The fact-value dichotomy

The old conventional wisdom is that you cannot infer an ‘ought’ from an ‘is’. The latter is a factual matter while the former is normative. One tells us how things are while the other tells us how things should or shouldn’t, ought or oughtn’t, be and there is no path from one to the other. It would be a naturalistic fallacy, for instance, to say that because something has always been a certain way that it ought to be that way. Decisions concerning what ought to be and what we should do are determined by what we value, not by what is factually the case. Wealth inequality is a historical fact, for example, but whether we ought to continue it or end it is a decision taken according to what we value. No fact can dictate which way we go. Even the facts that equality produces greater happiness and human flourishing matters only if we value those things.
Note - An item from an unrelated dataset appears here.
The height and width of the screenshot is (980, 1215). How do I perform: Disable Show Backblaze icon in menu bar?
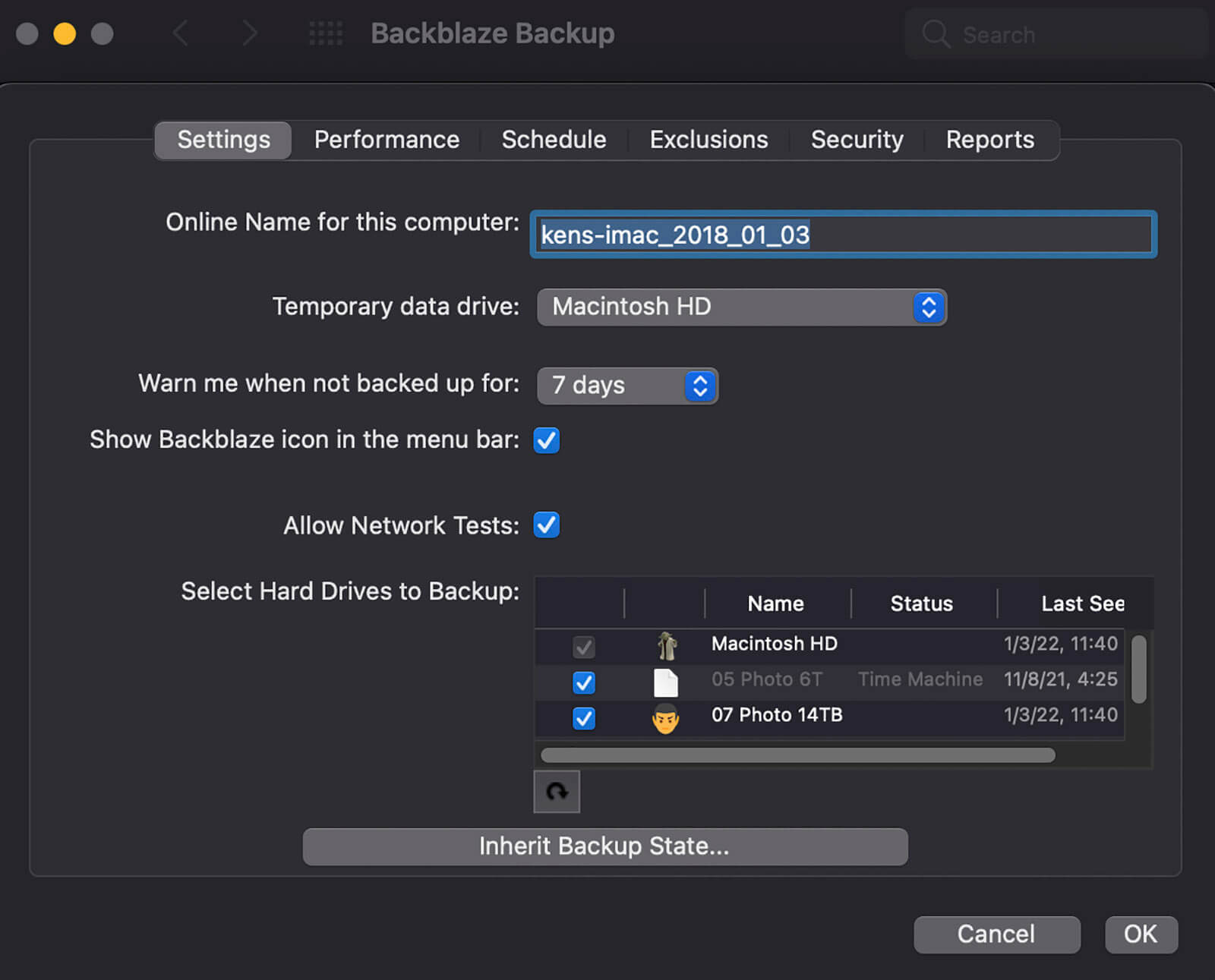547,440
I quite like this conventional wisdom, even though I now reject it. The difficulty I’ve always found has been to reject it in a way that explains its attraction and perhaps even retains a small part of it. Thinking about the philosopher of science Paul Feyerabend, and dipping into the work of Angela Saini, I’ve come to accept that facts, to one degree or another, are themselves value-laden. One might challenge this by saying that they can be established beyond doubt by scientific evidence but such a reply overlooks the point that science is a social, human practice and is itself norm governed. There are norms of objectivity and replicability that are held dear in science, for instance. Science is already a norm-governed enterprise and the facts it generates are products of those norms.
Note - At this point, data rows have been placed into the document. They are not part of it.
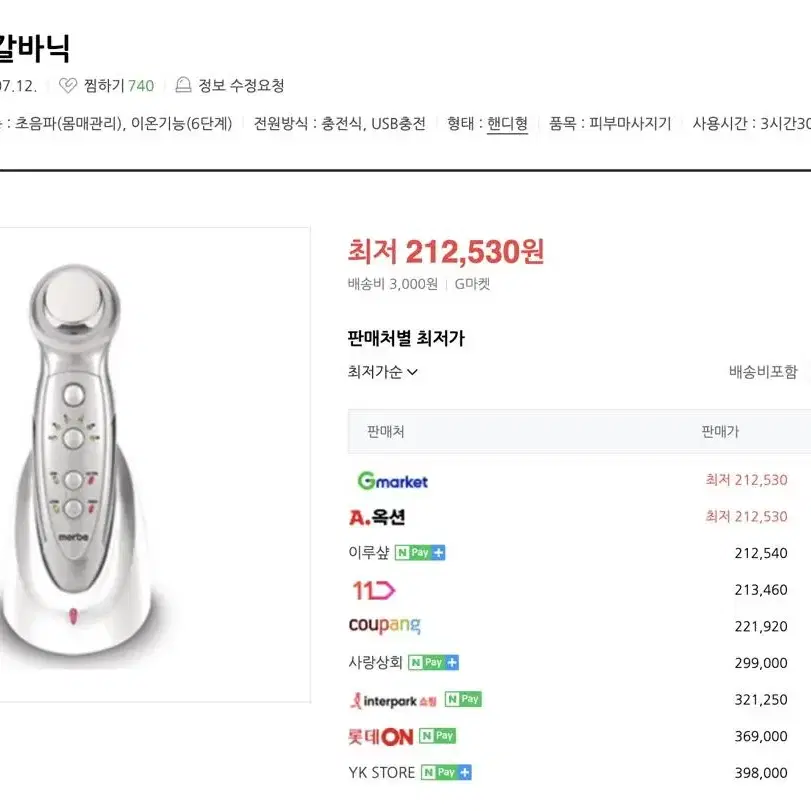Click the bell icon for 정보 수정요청
Screen dimensions: 811x811
coord(183,85)
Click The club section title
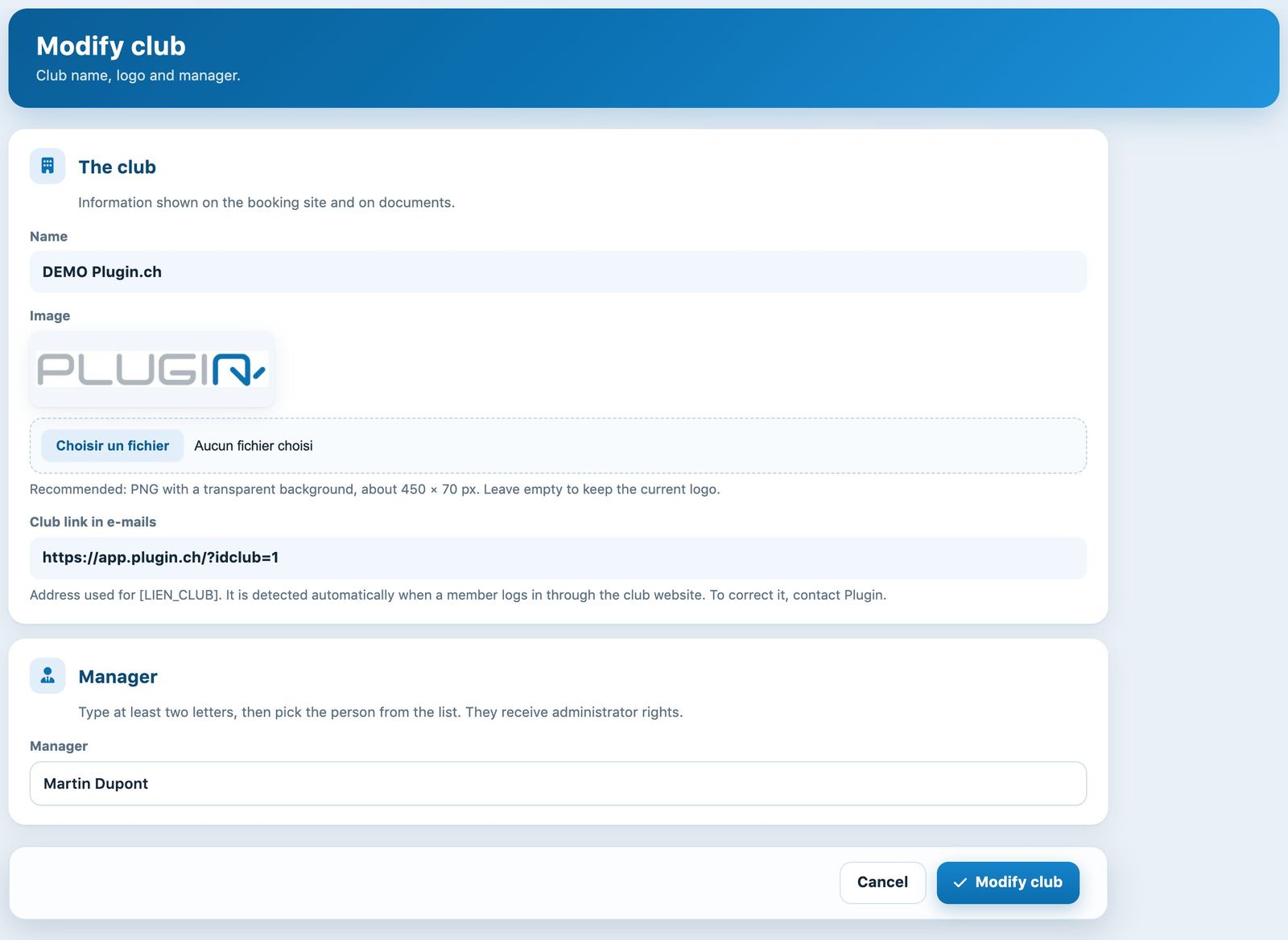1288x940 pixels. click(x=118, y=167)
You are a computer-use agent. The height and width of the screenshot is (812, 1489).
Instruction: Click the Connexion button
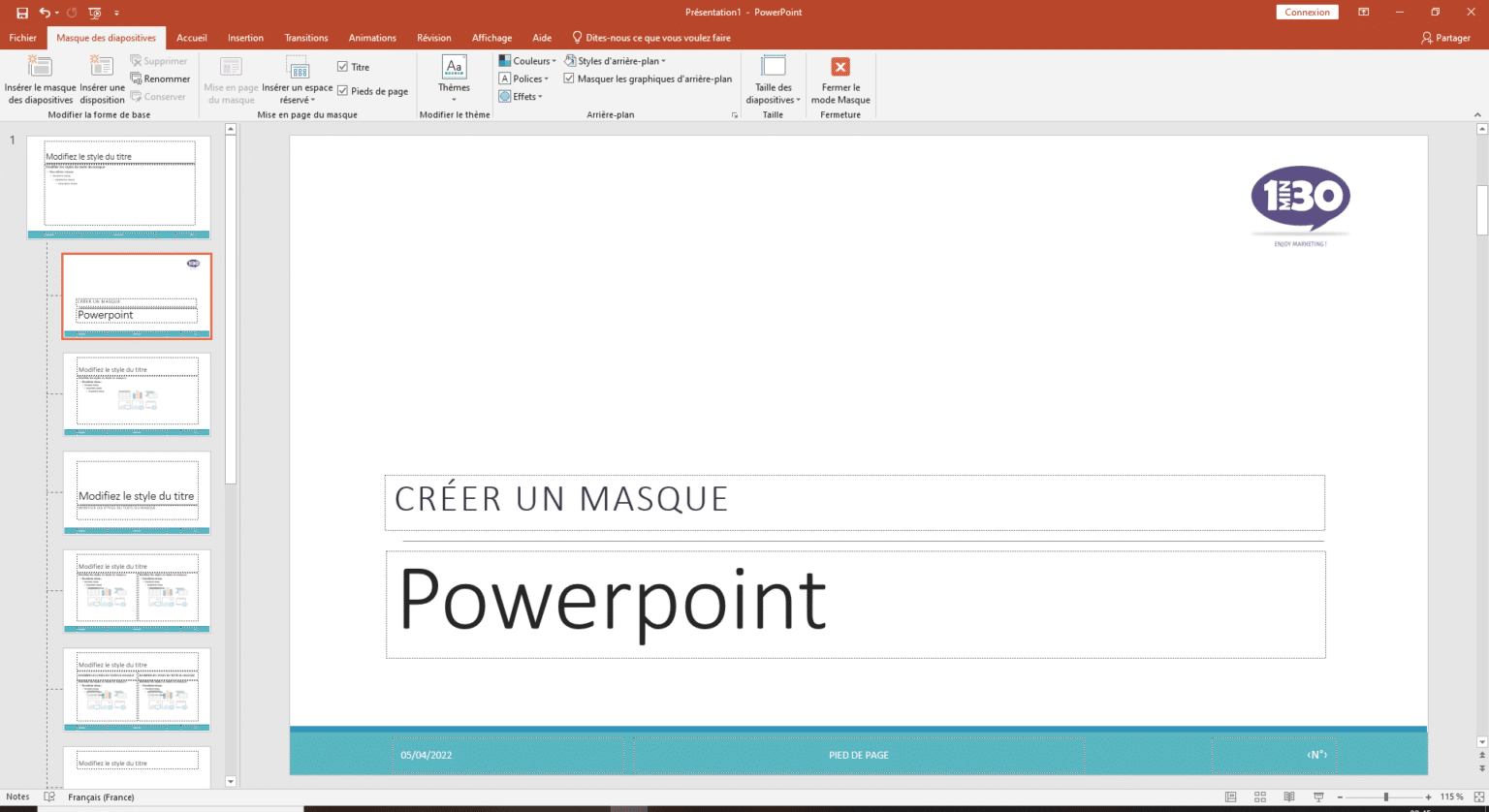[1307, 12]
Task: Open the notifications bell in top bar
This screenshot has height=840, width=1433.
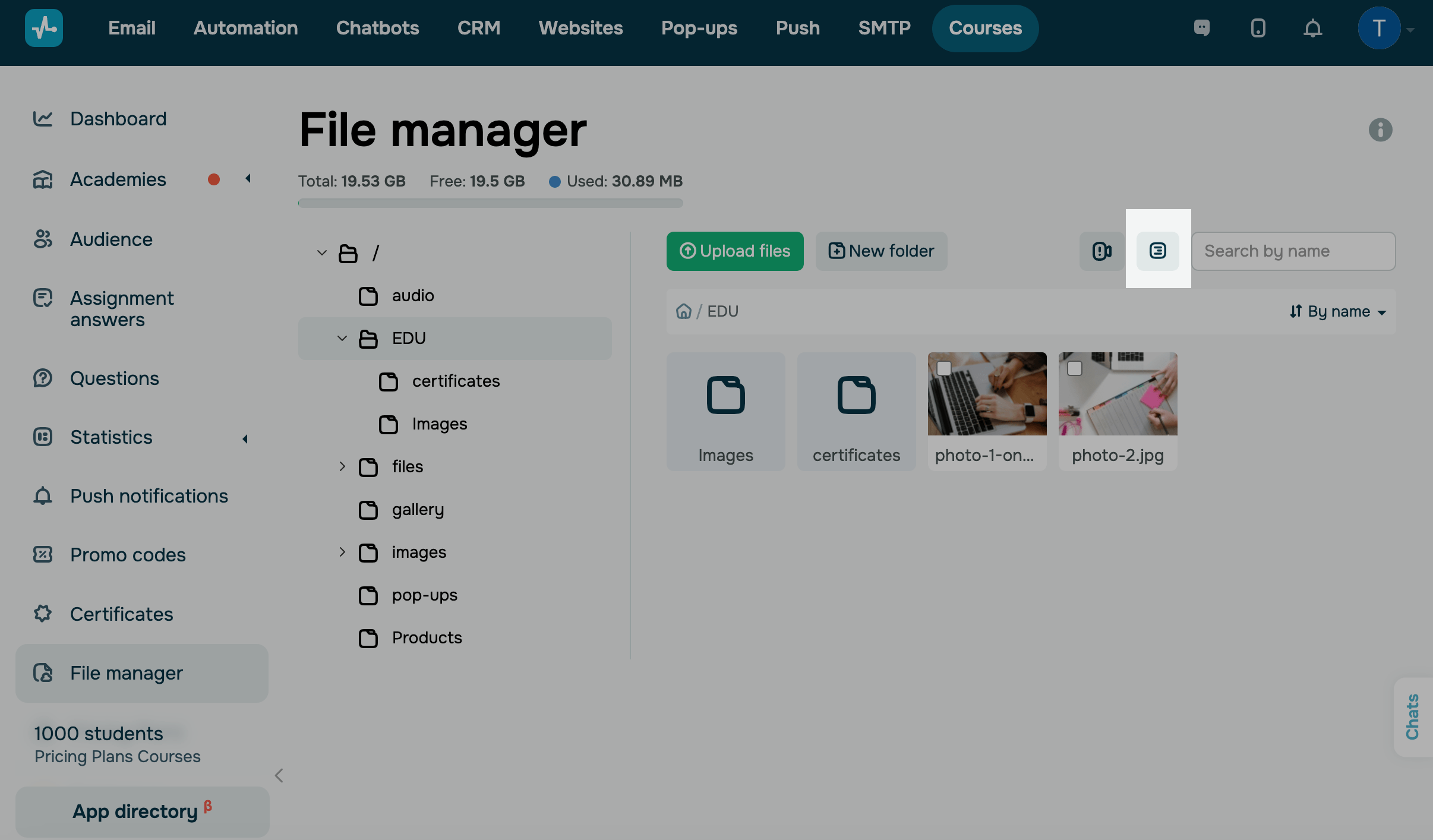Action: (x=1312, y=28)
Worse than that, science is a historically situated social activity that reflects the dominant values of its setting. What gets researched, and thus what facts are generated scientifically, is a product of wealth, power and its values. Consequently, the science we know reflects all the flaws of Western society. We have to face the uncomfortable prospect that science is sexist, racist and capitalist. Consider the example I saw in a tweet this week: an illustration of a Black foetus. Shockingly, it’s likely to be the first such representation most of us have seen. Has medical science effectively denied that foetuses can be Black? Further, our model of knowledge production is one that requires funding. Money decides what is researched and how it is researched. Consider randomised controlled trials (RCTs): the gold standard in medical research. RCT is a method that structurally favours certain types of interventions such as commercially exploitable pharmaceutical products. Love might be the best thing for us but an RCT could never show that (what would be placebo love?). A drug company might be able to sell you a pill to feel good instead (after funding a series of trials and publishing only the one that suggests a favourable effect; discarding the rest).

Feyerabend suggested that science could be, and was initially, liberating. And, yes, I cannot deny that it has allowed us to do much of value, especially medically, if we choose to value life and health (and this turns out to be a bigger IF than you’d think). But he also points out that science can be oppressive, used as a stick with which to beat people, especially the disempowered.

If science becomes our master, something has gone wrong. If science tells us that a group of people’s rights should be over-ridden, something has gone wrong. And this is where a scintilla of the old fact-value dichotomy still has force. The oppressive use of science occurs when facts are invoked that supposedly dictate a course of action: almost always an unjust one; e.g., women are inferior according to some criterion, therefore … (gap to be completed by some unjust treatment). This is still a naturalistic fallacy and should still be resisted even if we believe there are no value-free facts in the first place. It follows that we should be suspicious of any declaration that we should just ‘follow the science’ if that is not supplemented by a discussion of what we value and what we are aiming to achieve. Without that, there have to be questions of whose science we are being asked to follow, what interests it serves, and what choices are being marginalised by this discourse.